_Selected passage_.
begin

Before: TANG, PREGERSON, and ALARCON, Circuit Judges.


MEMORANDUM

Merlita Pascua Summerfield petitions for review of a Board of Immigration Appeals decision upholding an order of deportation issued by an immigration judge. Summerfield contends that she is not subject to deportation because she is a United States citizen or national by virtue of her birth in the Philippines during the time that country was a United States territory. We deny the petition.

Summerfield, who was born in the Philippines in 1938, was a United States national at birth. See Philippine Government Act, ch. 1369, 32 Stat. 691, 692 (1902) (deeming certain inhabitants of the Philippine Islands citizens of the Philippines and extending the protection of the United States); Rabang v. Boyd, 353 U.S. 427, 429 (1957). However, under the Philippine Independence Act of 1934, ch. 84, 48 Stat. 456 (1934), which provided for the adoption of a constitution and the withdrawal of the United States ten years afterward, citizens of the Philippine Islands lost their status as United States nationals and were considered "aliens" under the immigration laws as of July 4, 1946. Summerfield raises a number of constitutional challenges to the Philippine Independence Act and its application to her.

Summerfield first contends that because there is no constitutional provision for "national" status, she became a United States citizen at birth. While Summerfield did not specifically argue that she was a citizen under the Citizenship Clause of the Fourteenth Amendment,1  we hold in Rabang v. INS, --- F.3d ---- (9th Cir. 1994), that persons born in the Philippine Islands during the territorial period were not born "in the United States" under the Fourteenth Amendment.

end

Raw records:
begin

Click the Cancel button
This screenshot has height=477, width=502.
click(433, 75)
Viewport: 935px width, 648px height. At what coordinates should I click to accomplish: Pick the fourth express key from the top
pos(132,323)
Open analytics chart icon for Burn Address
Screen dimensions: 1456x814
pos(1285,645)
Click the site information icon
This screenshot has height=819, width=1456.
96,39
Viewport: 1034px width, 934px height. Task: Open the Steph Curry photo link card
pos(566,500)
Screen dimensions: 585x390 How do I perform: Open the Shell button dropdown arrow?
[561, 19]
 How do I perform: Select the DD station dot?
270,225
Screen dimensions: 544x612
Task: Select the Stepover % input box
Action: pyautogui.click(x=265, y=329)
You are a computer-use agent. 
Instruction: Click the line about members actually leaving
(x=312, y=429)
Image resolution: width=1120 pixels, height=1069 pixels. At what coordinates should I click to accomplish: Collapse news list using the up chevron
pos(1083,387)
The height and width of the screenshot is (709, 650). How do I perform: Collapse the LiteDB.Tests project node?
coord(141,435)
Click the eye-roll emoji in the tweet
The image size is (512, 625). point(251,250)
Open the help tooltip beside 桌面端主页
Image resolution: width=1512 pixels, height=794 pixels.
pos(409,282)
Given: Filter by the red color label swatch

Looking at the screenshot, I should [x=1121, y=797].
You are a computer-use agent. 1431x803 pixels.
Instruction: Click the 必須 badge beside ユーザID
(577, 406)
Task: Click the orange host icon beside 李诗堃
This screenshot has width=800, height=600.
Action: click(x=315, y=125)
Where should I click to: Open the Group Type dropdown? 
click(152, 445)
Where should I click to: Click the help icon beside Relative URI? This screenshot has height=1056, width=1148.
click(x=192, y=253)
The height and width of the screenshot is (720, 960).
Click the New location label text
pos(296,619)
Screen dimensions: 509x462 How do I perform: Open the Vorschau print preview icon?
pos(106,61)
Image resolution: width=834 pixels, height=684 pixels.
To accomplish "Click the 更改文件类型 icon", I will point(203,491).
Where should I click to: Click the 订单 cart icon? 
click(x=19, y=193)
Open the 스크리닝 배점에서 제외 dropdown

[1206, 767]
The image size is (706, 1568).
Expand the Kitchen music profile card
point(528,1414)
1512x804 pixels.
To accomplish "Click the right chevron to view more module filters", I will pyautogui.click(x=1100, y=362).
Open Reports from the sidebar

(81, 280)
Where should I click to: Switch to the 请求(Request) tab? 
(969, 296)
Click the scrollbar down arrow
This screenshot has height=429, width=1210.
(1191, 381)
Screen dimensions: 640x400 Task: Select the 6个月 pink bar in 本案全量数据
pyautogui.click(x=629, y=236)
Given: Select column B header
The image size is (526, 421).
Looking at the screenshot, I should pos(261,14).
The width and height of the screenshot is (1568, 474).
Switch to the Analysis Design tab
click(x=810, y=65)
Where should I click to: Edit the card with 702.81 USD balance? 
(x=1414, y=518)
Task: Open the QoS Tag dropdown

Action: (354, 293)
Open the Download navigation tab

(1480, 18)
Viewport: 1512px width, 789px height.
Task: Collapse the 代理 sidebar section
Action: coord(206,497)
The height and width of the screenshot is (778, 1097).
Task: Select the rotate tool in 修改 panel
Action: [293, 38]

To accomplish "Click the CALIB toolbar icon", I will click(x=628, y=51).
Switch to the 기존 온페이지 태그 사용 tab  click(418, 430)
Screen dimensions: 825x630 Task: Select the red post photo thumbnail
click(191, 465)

end

_Work required_. Give the part of the court memorandum that opens with "Merlita Pascua Summerfield" and closes with "deny the petition." again, replacing "deportation" with "removal".

_Result below_.
Merlita Pascua Summerfield petitions for review of a Board of Immigration Appeals decision upholding an order of removal issued by an immigration judge. Summerfield contends that she is not subject to removal because she is a United States citizen or national by virtue of her birth in the Philippines during the time that country was a United States territory. We deny the petition.